* [Exercise brief] Please state how many lines in the records below contain the word "each", giving only the number.

* [Given records]
━━━━

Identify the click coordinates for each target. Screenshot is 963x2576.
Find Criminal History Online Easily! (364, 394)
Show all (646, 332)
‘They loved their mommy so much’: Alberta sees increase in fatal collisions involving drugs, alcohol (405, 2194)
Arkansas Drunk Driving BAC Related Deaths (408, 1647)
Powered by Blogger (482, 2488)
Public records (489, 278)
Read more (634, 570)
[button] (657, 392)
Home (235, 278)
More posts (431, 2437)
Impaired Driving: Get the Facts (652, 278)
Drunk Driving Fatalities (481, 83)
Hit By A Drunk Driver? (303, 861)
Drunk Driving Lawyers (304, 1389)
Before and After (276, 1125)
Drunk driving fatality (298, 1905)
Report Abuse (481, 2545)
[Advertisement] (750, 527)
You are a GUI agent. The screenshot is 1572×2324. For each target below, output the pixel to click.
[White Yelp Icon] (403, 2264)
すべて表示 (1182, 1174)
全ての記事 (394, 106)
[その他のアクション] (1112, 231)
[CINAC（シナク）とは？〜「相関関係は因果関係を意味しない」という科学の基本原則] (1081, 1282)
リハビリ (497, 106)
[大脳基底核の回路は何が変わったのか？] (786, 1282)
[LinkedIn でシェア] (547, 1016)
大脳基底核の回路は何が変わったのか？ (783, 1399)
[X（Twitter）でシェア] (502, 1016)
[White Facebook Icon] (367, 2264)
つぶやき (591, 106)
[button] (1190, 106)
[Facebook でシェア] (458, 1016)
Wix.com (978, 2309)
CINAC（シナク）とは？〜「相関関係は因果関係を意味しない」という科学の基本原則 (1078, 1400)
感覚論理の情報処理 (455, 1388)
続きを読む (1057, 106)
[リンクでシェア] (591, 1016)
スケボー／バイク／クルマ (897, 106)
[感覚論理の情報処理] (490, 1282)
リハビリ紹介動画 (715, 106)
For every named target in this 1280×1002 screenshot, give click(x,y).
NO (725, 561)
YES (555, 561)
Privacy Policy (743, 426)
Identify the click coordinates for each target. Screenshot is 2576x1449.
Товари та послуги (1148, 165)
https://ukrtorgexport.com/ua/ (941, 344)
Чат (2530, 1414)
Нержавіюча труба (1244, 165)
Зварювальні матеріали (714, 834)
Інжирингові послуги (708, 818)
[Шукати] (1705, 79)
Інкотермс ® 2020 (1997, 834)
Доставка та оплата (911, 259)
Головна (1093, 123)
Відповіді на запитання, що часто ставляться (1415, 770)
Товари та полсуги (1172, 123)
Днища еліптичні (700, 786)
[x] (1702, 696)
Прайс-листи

━━━━

* [Finished task] 3